I was transported in a cessna airplane, so my husband got to fly with me.  It wasn’t the most comfortable flight I have ever been on considering my level of pain and discomfort, but it was a quick flight.  I spent around three weeks in the hospital this time;  about seven, maybe ten, days were in the Intensive Care Unit.  I’m alive and I have nothing to complain about, but it was a very difficult journey for my family and I.  The pain was unrelenting and there weren’t enough pain killers in the world to make it go away.  The best it ever got was the thirty minutes to an hour time slot just after the intervenous dose of dilaudid was administered.  I hate pain killers.  I hate the way they make me feel.  I also hate, that with the level of pain I was enduring, they didn’t work any way.  Even after I came home, I was in so much pain.  One day, I just sat on the edge of my bed and began to cry.  My husband asked me what was wrong, and I lamented that I just wanted one day without pain.  Just one day.

Several weeks later, when that one day finally came, and I could actually start to do some things around my house again, all I wanted to do was make quilts.  I became obsessed with it.  I loved making baby quilts the most because I could finish those quickly and move on to the next.  I was making all these baby quilts, but I didn’t have any babies!  Oh my children are all old enough to have produced some babies for me, but I didn’t have any.  So, I had it in my mind that these were for all the grand-babies I would have some day.  I loved working on quilts.  I know that I was trying to make sure that I left something of myself behind that would be cherished.  My health crisis had brought me closer to death than I had ever been.

During my whole ordeal, I looked to the Lord for strength and comfort.  He was always with me and I knew it.  When you get that close to death, it puts everything in a new perspective.  I realized I was not living my life the way God intended.  I had not been putting Him first.  I was a Christian who, at the time, did not have a church home and wasn’t serving God.  While I loved making quilts, it wasn’t what I had been missing.  So, I woke up one day, and finally listened to that still, small voice inside.  God led me to a church.  My husband and I both joined and starting putting God first in our lives.  It has been a process, and part of this wonderful journey has been opening up and sharing my story.  I was saved when I was just thirteen years old, but I have never been very open with my Christianity.  I never really let my light shine.  Until now.  I had to almost have my light snuffed out, literally, to be able to allow it to burn so brightly it overcomes me.

Matthew 6 put everything into perspective for me.  I had spent so many years worrying about things that I should never have spent time on.  Things that most people worry about: money, job, shelter, food, clothing, etc.  These are all things that God has.  He’s got them.  He’s in control.  Look at verses 31-34,  31 So don’t worry, saying, ‘What will we eat?’ or ‘What will we drink?’ or ‘What will we wear?’ 32 For the idolaters[p] eagerly seek all these things, and your heavenly Father knows that you need them. 33 But seek first the kingdom of God[q] and His righteousness, and all these things will be provided for you. 34 Therefore don’t worry about tomorrow, because tomorrow will worry about itself.
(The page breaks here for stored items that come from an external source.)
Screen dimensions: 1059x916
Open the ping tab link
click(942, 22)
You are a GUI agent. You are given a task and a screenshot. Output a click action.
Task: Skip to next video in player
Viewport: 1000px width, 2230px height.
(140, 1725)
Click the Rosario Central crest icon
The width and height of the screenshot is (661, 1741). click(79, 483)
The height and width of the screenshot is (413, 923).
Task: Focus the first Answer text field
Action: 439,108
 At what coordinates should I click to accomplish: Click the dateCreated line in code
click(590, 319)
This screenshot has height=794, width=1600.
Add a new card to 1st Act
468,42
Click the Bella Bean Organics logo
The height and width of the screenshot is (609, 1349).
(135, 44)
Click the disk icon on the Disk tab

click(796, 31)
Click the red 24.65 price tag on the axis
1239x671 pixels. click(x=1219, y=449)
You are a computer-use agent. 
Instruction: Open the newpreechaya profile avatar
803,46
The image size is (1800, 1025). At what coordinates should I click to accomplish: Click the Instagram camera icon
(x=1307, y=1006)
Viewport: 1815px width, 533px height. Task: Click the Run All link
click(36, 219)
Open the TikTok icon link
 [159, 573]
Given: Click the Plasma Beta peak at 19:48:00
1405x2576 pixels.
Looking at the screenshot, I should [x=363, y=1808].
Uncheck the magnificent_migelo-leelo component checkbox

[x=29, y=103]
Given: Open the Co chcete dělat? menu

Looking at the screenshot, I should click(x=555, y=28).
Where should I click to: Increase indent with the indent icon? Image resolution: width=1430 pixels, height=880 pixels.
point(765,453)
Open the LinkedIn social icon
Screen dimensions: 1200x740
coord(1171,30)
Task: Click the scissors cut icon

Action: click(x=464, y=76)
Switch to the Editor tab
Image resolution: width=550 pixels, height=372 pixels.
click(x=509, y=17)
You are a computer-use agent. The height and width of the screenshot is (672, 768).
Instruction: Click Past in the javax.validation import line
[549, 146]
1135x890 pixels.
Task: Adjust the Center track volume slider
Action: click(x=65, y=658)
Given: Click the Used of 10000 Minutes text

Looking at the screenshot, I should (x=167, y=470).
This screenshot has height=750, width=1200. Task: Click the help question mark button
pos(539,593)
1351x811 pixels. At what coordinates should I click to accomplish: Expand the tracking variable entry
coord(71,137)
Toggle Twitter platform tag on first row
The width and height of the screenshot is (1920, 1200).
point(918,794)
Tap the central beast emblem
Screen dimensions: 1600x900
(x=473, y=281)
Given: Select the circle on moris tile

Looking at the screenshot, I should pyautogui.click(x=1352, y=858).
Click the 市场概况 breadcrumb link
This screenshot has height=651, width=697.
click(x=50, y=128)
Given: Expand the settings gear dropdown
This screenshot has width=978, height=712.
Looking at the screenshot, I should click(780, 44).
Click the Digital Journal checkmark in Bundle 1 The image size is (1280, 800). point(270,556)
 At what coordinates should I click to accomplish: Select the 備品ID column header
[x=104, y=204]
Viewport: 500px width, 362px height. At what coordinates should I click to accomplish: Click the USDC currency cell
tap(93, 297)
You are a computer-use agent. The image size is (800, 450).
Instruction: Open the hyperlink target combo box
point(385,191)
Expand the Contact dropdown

Each day has enough trouble of its own.  Seek ye 1st the kingdom of God.  First!  He will provide.  He promises He will, and I am here to tell you…He does!

I have not stopped making quilts.  I still love it, but I love even more doing the work of the Lord.  God has so richly blessed me.  I just want to spend all my time studying His word, writing, sharing with others, and in fellowship.  My only problem is my job in the world gets in my way!  I do pray that the Lord will bless me with the privilege to be able to do His work as my only occupation in life.  I just want to bring glory to His name.  What I want to leave behind now is the knowledge of what Jesus Christ is all about.  That is what I want to be cherished above all else.  I want to sew stitches of love in my quilts, and sow the word of God in the fields of the earth.  For it is only through His love and compassion that I am even here today to do any of it.